• [SET OF TASKS]
(1) In the ESCAS passage, which group brought most of the incidents to light?
(2) For each statement, say whether the ESCAS passage agrees (yes or no) and quote the words that decide it: (a) The Australian Government managed to stop the cull. (b) Investigations since 2011 have exposed failures of ESCAS in destination countries. (c) Most incidents were detected through the Australian Government's own monitoring.
(3) List every method of killing that the recording quoted in the ESCAS passage names for the sheep lying in the trenches.

• [SOURCE DOCUMENT]
·····
A recording of their slaughter showed brutal treatment: “Like a giant mass of wool, bloodied and filthy, they lay in trenches – slit open, stabbed or clubbed to death, while many still wriggled with some life left in them, soon to be buried alive.”20 The Australian Government tried to intervene to stop the cull but, despite its efforts, all of the remaining sheep were eventually killed.21

Effectiveness of ESCAS

Since 2011, ongoing investigations have revealed the numerous failures of ESCAS in destination countries. These investigations provide significant evidence of breaches22 and the inability to monitor and enforce ESCAS in destination countries, in both approved and non-approved facilities.23

Most of these incidents have not been detected through the Autstralian Government’s own monitoring and instead have come to light through investigations by the charitably funded group, Animals Australia.
·····
• [DATASET EXTRACT]
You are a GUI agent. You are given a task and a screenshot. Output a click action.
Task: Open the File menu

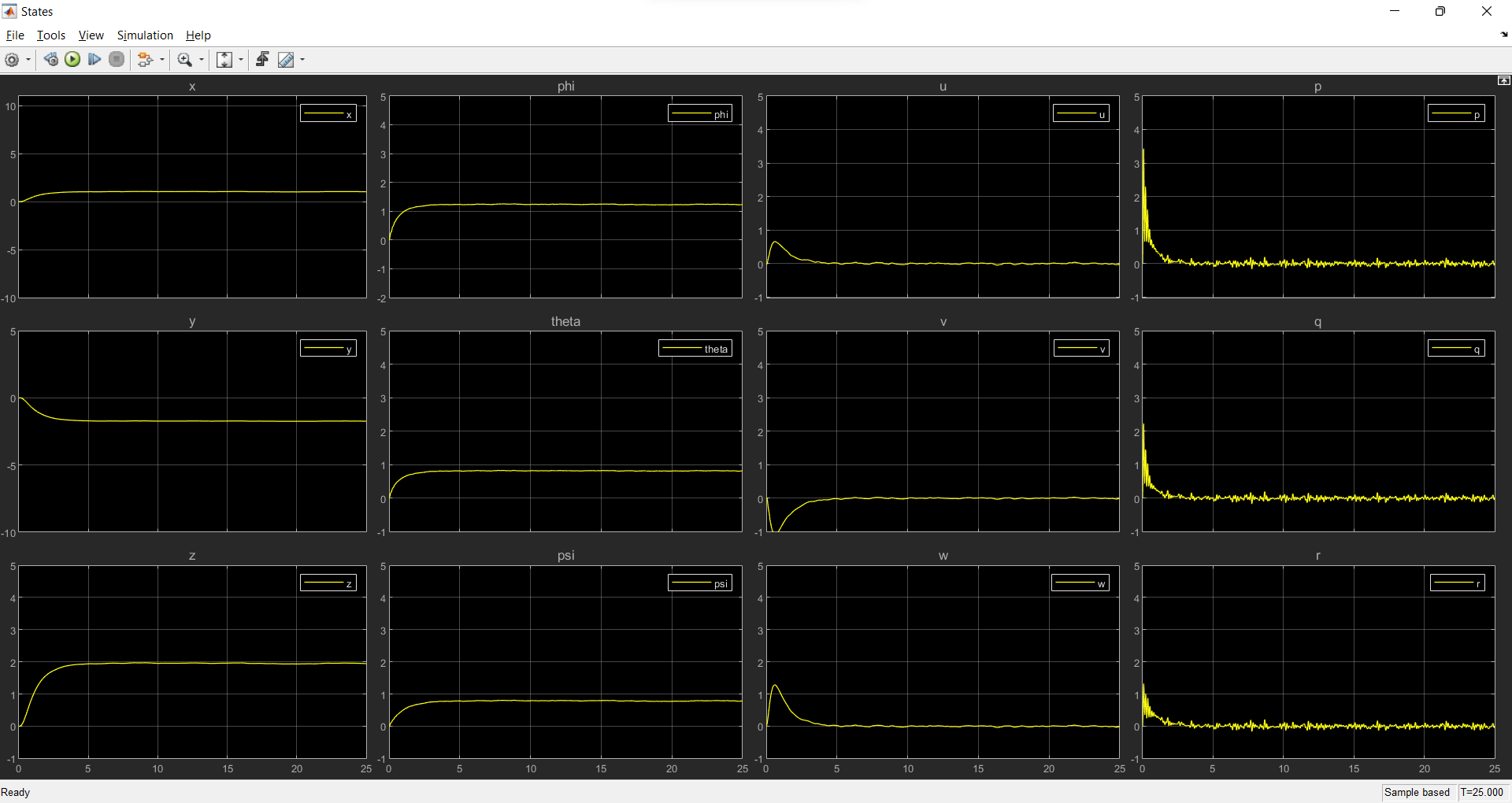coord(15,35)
·····
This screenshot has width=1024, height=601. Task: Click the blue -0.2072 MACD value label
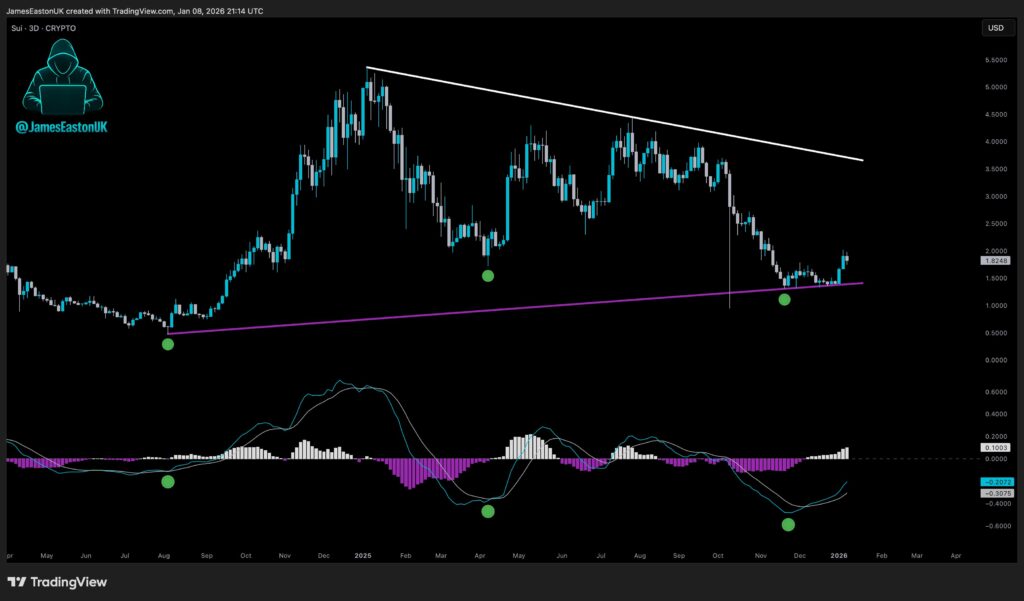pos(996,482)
·····
• [TASK ANSWERS]
(1) The charitably funded group Animals Australia.

(2)
(a) No: "despite its efforts, all of the remaining sheep were eventually killed"
(b) Yes: "Since 2011, ongoing investigations have revealed the numerous failures of ESCAS in destination countries"
(c) No: "have not been detected" and "instead have come to light through investigations by the charitably funded group, Animals Australia"

(3) Slit open, stabbed, clubbed to death